From the entries that follow, list every line in which the string "screenshot" appears.

• • •

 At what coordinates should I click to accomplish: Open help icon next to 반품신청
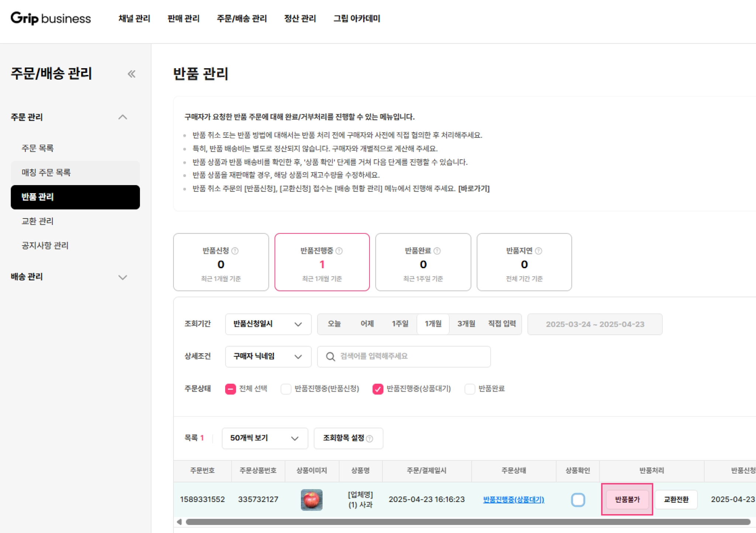[235, 251]
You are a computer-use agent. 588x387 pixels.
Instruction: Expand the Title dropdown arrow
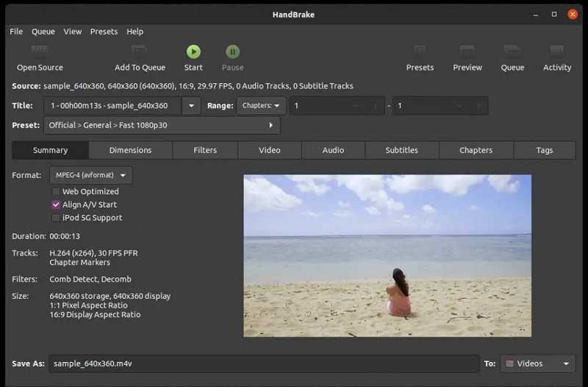[191, 106]
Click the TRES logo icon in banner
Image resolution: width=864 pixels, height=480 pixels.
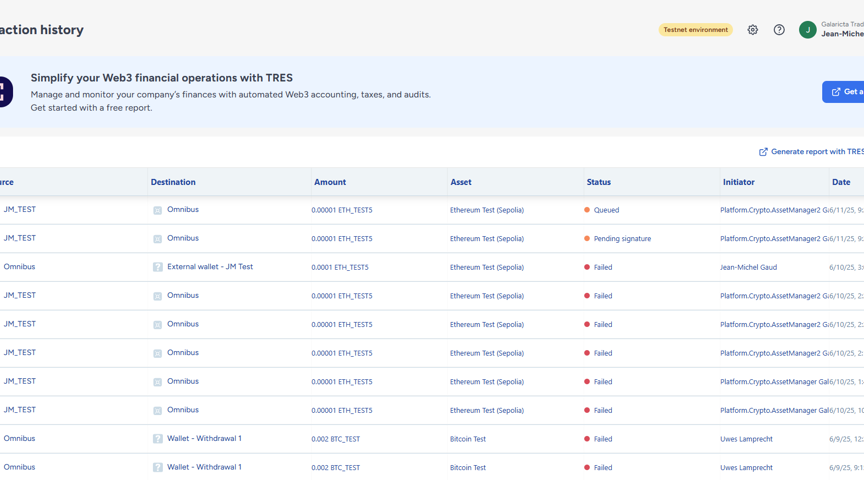click(x=5, y=92)
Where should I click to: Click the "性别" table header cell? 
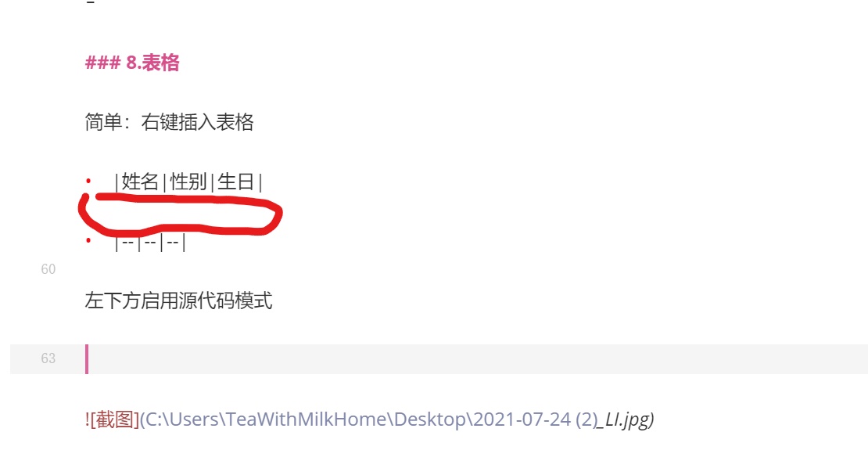pyautogui.click(x=188, y=182)
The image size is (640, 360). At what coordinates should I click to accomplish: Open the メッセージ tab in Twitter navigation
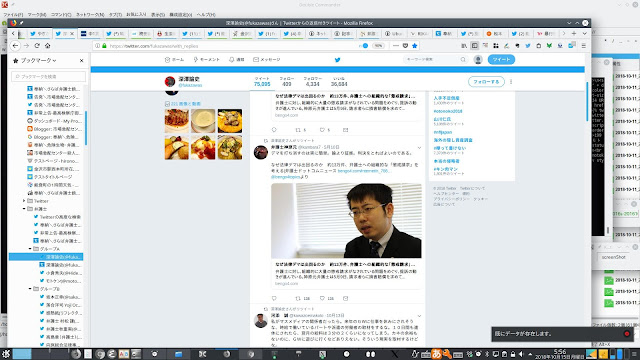tap(267, 60)
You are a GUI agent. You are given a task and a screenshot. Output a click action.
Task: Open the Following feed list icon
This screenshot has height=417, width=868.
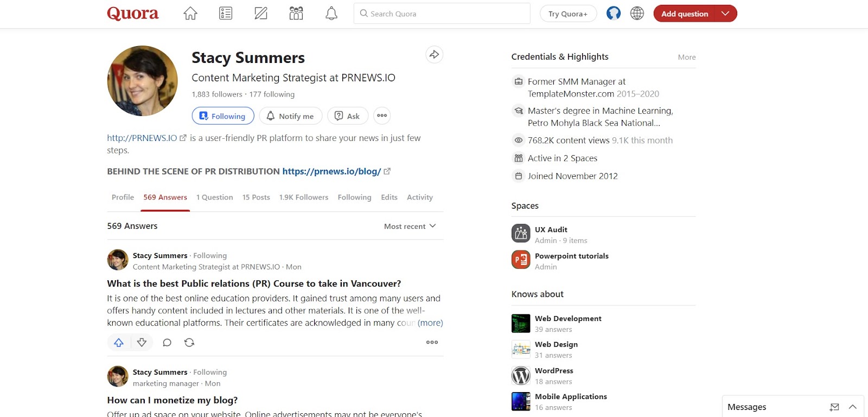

• • •

Solution for this task:
You are a GUI agent. You are given a task and a screenshot. Output a click action.
This screenshot has height=417, width=868.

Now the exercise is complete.